When then Tropical Storm Melissa was churning south of Haiti, Philippe Papin, a National Hurricane Center (NHC) meteorologist, had confidence it was about to grow into a monster hurricane.
As the lead forecaster on duty, he predicted that in just 24 hours the storm would become a category 4 hurricane and begin a turn towards the coast of Jamaica. No NHC forecaster had ever issued such a bold forecast for rapid strengthening.
But Papin had an ace up his sleeve: artificial intelligence in the form of Google’s new DeepMind hurricane model – released for the first time in June. And, as predicted, Melissa did become a storm of astonishing strength that tore through Jamaica.

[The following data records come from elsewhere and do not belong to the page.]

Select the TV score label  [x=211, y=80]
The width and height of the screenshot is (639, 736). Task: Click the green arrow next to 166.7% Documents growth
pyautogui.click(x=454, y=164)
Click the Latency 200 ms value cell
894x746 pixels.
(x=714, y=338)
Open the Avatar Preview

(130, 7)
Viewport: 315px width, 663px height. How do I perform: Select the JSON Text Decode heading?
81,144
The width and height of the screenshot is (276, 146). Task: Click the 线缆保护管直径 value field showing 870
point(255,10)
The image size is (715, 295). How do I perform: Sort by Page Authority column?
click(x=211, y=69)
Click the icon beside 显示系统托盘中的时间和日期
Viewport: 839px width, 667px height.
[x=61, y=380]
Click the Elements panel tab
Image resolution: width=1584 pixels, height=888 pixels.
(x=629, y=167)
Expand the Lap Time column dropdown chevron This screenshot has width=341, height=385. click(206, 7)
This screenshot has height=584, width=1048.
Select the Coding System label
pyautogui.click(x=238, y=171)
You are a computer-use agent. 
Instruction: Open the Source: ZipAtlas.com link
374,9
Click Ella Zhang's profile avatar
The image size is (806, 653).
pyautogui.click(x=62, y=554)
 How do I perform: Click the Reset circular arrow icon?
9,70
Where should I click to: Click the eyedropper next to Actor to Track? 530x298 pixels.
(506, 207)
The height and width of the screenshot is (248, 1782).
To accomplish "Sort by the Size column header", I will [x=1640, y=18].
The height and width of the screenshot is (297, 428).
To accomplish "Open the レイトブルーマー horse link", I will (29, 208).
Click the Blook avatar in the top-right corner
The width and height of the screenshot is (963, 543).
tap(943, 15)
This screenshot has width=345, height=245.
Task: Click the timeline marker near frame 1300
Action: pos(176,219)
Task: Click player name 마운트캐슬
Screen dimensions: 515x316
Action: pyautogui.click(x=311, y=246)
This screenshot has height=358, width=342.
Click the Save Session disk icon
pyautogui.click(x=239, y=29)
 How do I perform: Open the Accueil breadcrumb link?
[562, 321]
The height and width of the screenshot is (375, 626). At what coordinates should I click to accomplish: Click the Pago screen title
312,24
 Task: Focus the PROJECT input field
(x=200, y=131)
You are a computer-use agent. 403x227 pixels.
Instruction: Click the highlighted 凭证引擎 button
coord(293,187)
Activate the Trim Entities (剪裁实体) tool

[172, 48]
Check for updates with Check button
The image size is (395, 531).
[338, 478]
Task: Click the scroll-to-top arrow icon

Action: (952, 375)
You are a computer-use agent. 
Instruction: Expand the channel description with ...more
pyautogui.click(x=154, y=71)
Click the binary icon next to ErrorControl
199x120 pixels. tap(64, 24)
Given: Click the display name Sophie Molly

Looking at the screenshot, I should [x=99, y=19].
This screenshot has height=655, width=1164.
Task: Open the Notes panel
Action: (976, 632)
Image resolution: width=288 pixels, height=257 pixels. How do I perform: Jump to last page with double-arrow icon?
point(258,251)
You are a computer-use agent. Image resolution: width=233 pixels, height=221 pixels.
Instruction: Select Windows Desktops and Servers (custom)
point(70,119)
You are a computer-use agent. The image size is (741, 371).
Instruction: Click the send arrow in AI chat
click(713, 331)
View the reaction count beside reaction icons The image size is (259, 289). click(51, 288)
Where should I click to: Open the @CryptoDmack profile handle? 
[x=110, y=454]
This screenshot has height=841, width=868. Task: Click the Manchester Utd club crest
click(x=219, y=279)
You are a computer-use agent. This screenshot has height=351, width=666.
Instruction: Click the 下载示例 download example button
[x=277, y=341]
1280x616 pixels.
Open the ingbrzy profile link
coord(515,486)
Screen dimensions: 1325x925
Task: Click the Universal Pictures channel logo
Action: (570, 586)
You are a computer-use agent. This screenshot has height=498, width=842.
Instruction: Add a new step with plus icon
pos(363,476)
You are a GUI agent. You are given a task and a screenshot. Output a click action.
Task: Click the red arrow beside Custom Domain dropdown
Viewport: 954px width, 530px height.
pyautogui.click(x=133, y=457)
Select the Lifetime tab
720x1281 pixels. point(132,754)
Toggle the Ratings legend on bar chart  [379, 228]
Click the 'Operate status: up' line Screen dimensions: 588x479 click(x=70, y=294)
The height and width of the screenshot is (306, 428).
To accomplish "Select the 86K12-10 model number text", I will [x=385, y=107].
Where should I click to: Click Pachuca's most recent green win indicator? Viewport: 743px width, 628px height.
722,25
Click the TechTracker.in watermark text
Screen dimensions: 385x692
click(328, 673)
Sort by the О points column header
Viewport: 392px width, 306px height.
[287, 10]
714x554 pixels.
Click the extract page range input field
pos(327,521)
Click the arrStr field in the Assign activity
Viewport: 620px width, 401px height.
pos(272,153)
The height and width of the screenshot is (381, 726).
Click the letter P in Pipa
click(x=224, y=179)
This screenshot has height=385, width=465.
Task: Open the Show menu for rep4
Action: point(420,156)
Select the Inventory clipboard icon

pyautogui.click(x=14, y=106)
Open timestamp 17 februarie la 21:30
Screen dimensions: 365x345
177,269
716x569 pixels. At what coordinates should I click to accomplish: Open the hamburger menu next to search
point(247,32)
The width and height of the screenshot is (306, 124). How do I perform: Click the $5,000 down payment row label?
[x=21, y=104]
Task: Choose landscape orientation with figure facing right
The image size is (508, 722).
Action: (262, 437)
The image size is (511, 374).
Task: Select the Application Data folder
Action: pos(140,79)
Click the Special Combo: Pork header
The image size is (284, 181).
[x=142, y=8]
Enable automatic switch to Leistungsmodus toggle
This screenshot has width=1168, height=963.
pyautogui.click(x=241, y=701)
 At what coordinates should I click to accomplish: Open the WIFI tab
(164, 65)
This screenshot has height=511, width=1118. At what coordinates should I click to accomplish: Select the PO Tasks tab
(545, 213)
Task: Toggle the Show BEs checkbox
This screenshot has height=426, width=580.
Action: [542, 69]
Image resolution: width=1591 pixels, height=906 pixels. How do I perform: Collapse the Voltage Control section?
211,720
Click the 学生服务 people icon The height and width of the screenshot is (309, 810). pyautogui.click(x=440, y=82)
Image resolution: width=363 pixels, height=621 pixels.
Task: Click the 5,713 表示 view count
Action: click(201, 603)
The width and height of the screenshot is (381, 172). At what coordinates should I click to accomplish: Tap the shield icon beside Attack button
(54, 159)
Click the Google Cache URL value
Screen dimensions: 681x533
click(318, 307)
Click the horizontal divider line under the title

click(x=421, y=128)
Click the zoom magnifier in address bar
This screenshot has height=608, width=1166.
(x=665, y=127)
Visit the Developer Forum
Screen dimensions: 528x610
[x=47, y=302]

Forecasters at the NHC are increasingly leaning hard on Google DeepMind. On the morning of 25 October, Papin explained in his public discussion and on social media that Google’s model was a primary reason he was so confident: “Roughly 40/50 Google DeepMind ensemble members show Melissa becoming a Category 5. While I am not ready to forecast that intensity yet given the track uncertainty, that remains a possibility.
Ironically, AI is getting better at predicting disasters.
theangriestbird@beehaw.org 1 day ago
Finally, an actually beneficial use case for AI. This is what this technology is good for, pattern predictions based on ridiculously large datasets. But noooo it’s new technology so everyone wants to use it to make themselves rich. I hate this world.
Powderhorn@beehaw.org 1 day ago
Yeah, it actually does change the world. Just not in the way advertised.
locuester@lemmy.zip 1 day ago
Yeah that’s how capitalism works. Innovation driven by greed ultimately advances everyone.
theangriestbird@beehaw.org 15 hours ago
maybe it worked like that at one point. it’s clear that it no longer works that way, not when the “innovators” also control all the levers of the economy. Everything is a pump-and-dump scheme these days.